Software & Data Management
Data retrieval is supported via native Windows-compatible AccuPAR Desktop Software (v3.x), which enables visualization of diurnal PAR profiles, LAI time-series plots, and statistical summaries (mean, SD, CV%). Raw binary files (.dat) are also readable through terminal emulation (e.g., PuTTY) using standard RS-232 serial protocol, allowing integration into custom Python or R pipelines. Each record includes UTC timestamp, GPS-derived location metadata (if enabled externally), sensor ID, and QA flags for saturated or low-signal readings.
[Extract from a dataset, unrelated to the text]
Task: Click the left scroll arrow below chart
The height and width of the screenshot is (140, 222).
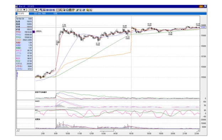Action: pyautogui.click(x=18, y=130)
Firmware updates preserve backward compatibility with legacy datasets and maintain full traceability under ISO 9001:2015 quality management system documentation.
Applications
- Long-term phenological monitoring of crop canopy development in agronomic field trials (e.g., maize, soybean, wheat)
- Forest structure assessment in ecological inventories and carbon sequestration modeling
- Evaluation of shade-tolerant species performance in agroforestry systems
- Validation of satellite-derived LAI products (e.g., MODIS, Sentinel-2) at ground-truth sites
- Controlled-environment studies of light interception efficiency under variable planting densities
- Supporting FAO AquaCrop and DSSAT crop simulation model parameterization
FAQ
Does the LP-80 require annual recalibration?
No. Factory calibration coefficients are permanently stored in onboard memory and remain stable under normal operating conditions. Users may verify sensor response using the external SQ110 reference sensor prior to critical campaigns.
Can the LP-80 measure LAI in coniferous stands?
Yes—with appropriate selection of the leaf angle distribution parameter (X). For needleleaf canopies, X values between 0.5 and 0.7 are recommended based on published allometric relationships.
Is the data output compatible with GIS platforms?
Yes. Exported CSV files include latitude, longitude, elevation (when paired with external GNSS), and timestamp fields—enabling direct import into ArcGIS, QGIS, or ENVI for spatial interpolation and zonal statistics.
What is the minimum detectable LAI value?
The practical lower limit is ~0.2 LAI, constrained by signal-to-noise ratio at low transmission levels (<5% of incident PAR). Below this threshold, uncertainty increases significantly due to ambient diffuse light contributions.
How is the external SQ110 sensor mounted during measurement?
It is positioned horizontally above the canopy on a leveling tripod or pole-mounted bracket, aligned parallel to the LP-80 probe axis, ensuring co-planar irradiance geometry for accurate ratio computation.